Die dauernden »Wirren« unter den Christen, ihr jahrzehntelanges gegenseitiges Abmurksen (und das anderer) hatte die Aktivität der Araber noch angeregt und u.a. zu einem Stützpunkt für ihre Operationen an der Mündung des Garigliano geführt. Doch kaum war Johann Papst, schloß er einen Militärpakt, stellte er einen großen Kampfbund mittel- und süditalischer Machthaber zusammen, bestehend aus Truppen von Spoleto, Benevent, Neapel, Gaeta und vor allem der Griechen.
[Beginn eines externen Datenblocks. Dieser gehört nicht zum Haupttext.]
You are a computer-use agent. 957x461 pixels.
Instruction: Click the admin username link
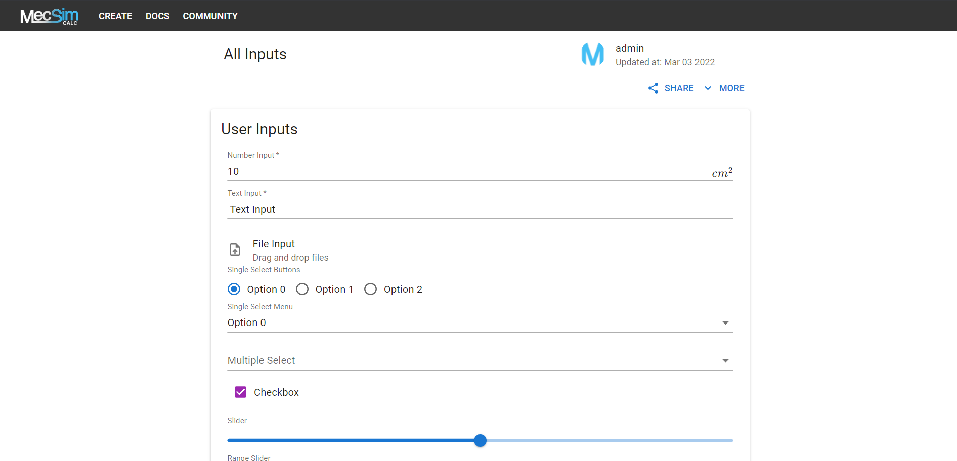click(630, 48)
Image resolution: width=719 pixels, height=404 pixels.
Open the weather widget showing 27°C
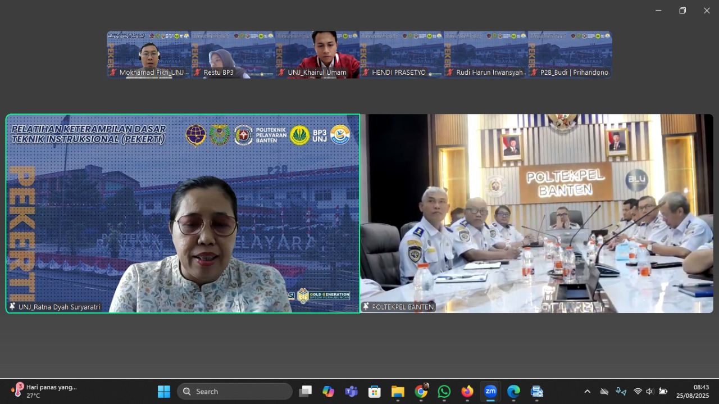pyautogui.click(x=45, y=392)
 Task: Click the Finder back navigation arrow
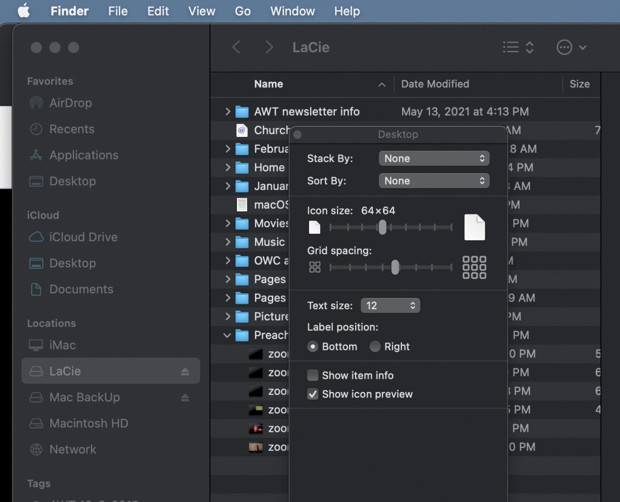click(236, 47)
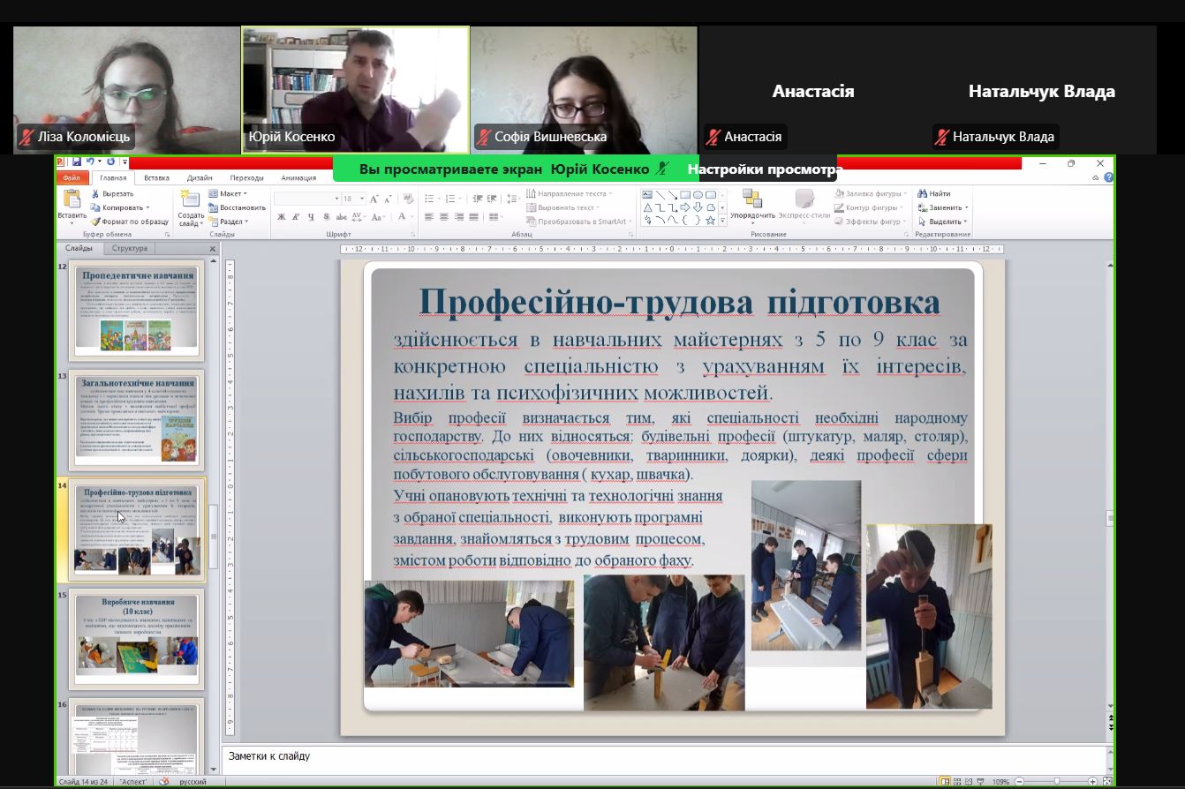This screenshot has height=789, width=1185.
Task: Switch to the Структура pane tab
Action: coord(130,249)
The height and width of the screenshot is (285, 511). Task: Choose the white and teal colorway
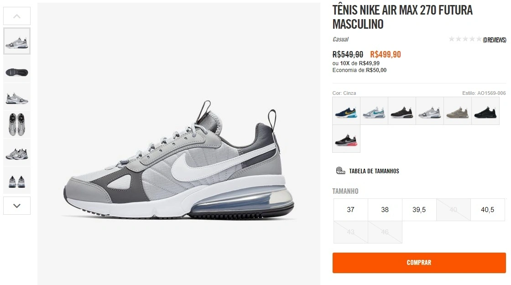pos(374,111)
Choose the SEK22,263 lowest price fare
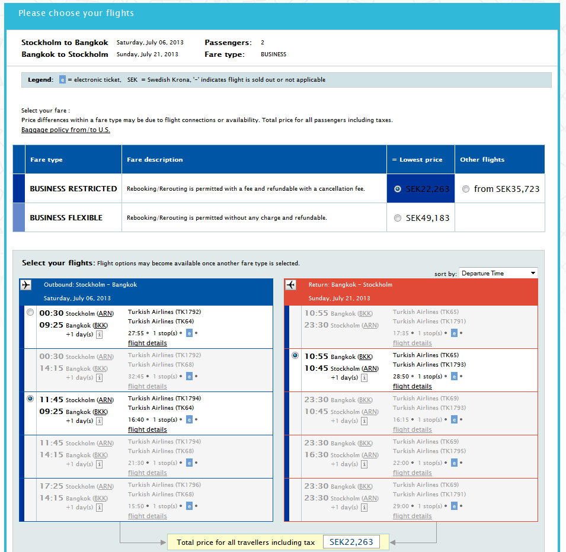The height and width of the screenshot is (552, 566). pyautogui.click(x=398, y=189)
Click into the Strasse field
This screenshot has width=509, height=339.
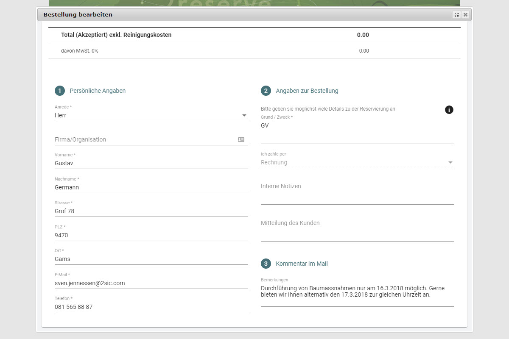[x=151, y=211]
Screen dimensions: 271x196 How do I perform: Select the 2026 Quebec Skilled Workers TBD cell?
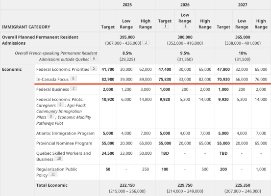tap(165, 153)

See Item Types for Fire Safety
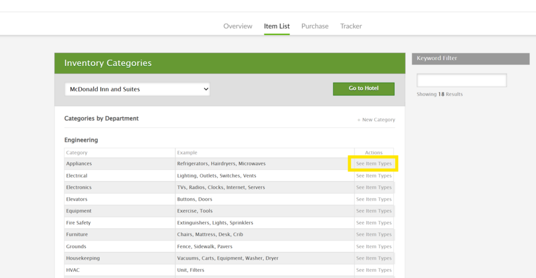(x=374, y=223)
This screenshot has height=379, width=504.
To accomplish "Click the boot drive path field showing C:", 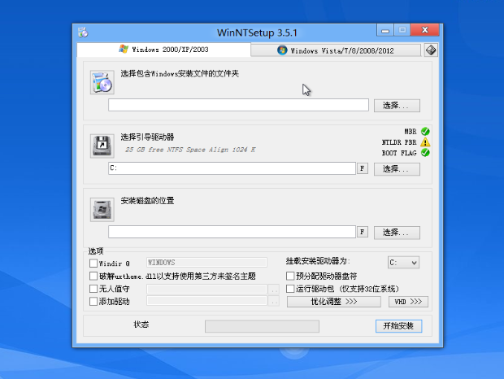I will click(x=231, y=168).
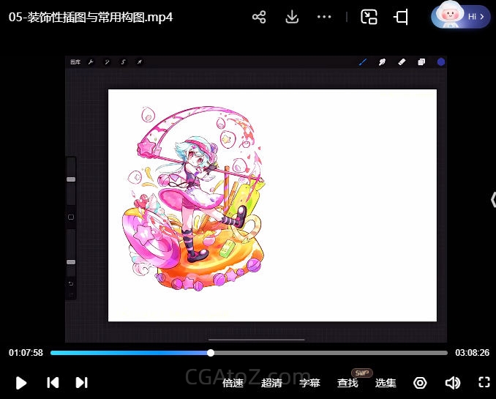Download the video using the download icon

[x=292, y=18]
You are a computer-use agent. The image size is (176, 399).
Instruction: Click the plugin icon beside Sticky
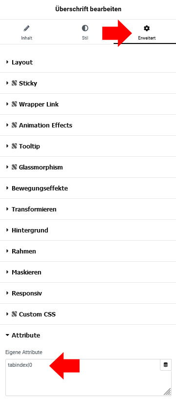point(14,83)
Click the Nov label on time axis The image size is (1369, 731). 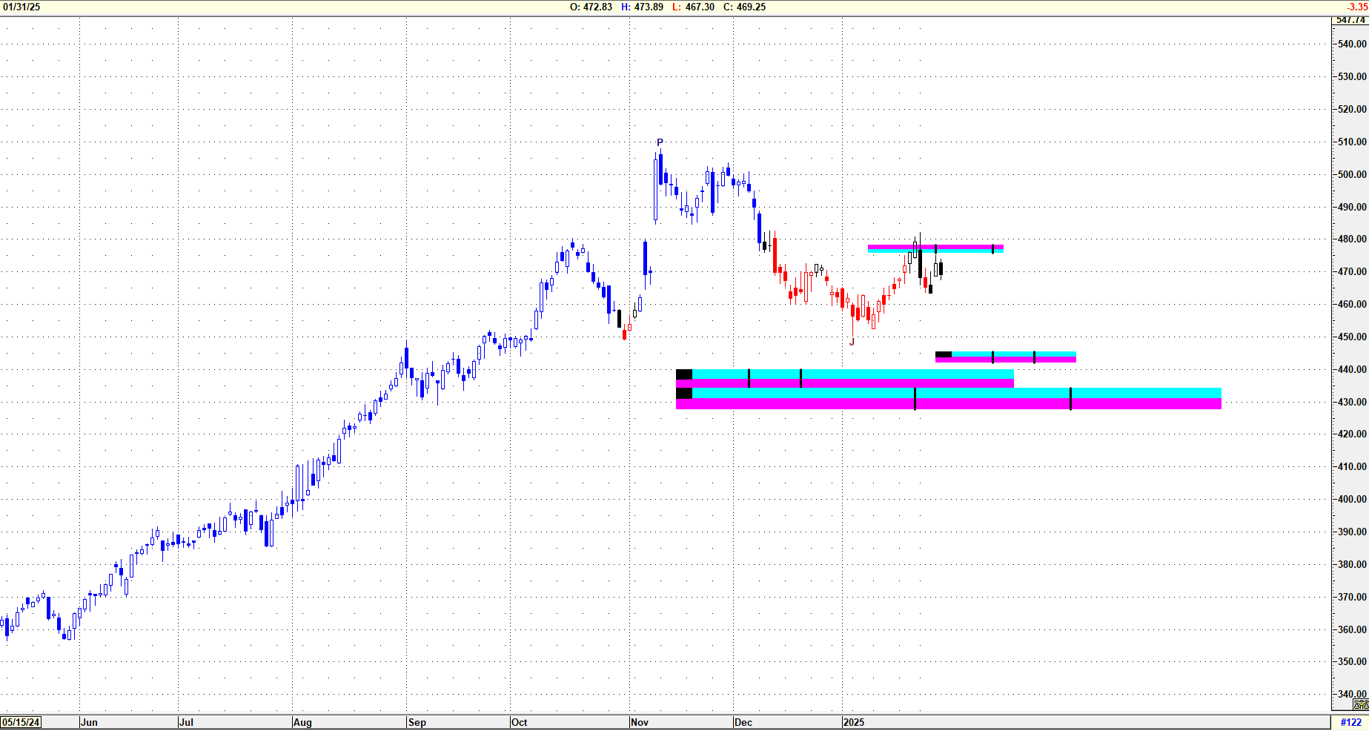click(639, 722)
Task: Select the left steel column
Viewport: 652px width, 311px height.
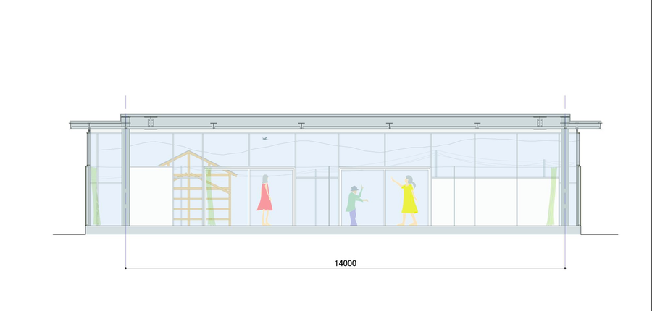Action: (125, 177)
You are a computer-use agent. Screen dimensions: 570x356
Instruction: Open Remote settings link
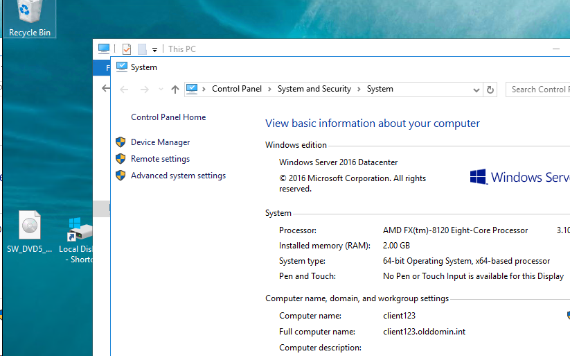click(x=160, y=159)
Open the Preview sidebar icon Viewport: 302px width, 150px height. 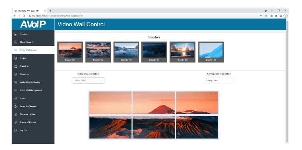click(16, 34)
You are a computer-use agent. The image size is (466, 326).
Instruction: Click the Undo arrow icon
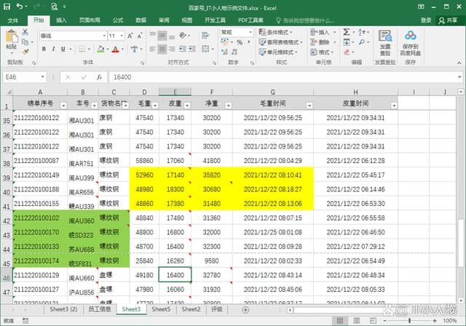click(17, 7)

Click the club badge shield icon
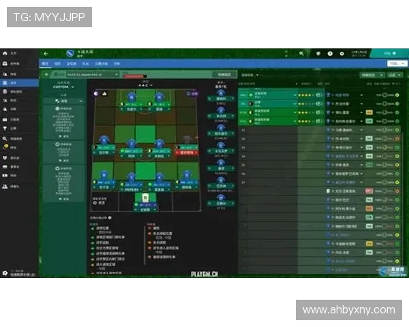69,53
Ihr Kaiser schickte, »als frommer, gottesfürchtiger Mann«, sofort Soldaten per Schiff. Und der Papst, ohne Zweifel viel frömmer noch als der Byzantiner, ließ die Römer schwören, »keinen Frieden« mit den Sarazenen zu schließen, »bevor wir sie nicht aus ganz Italien ausgerottet haben«.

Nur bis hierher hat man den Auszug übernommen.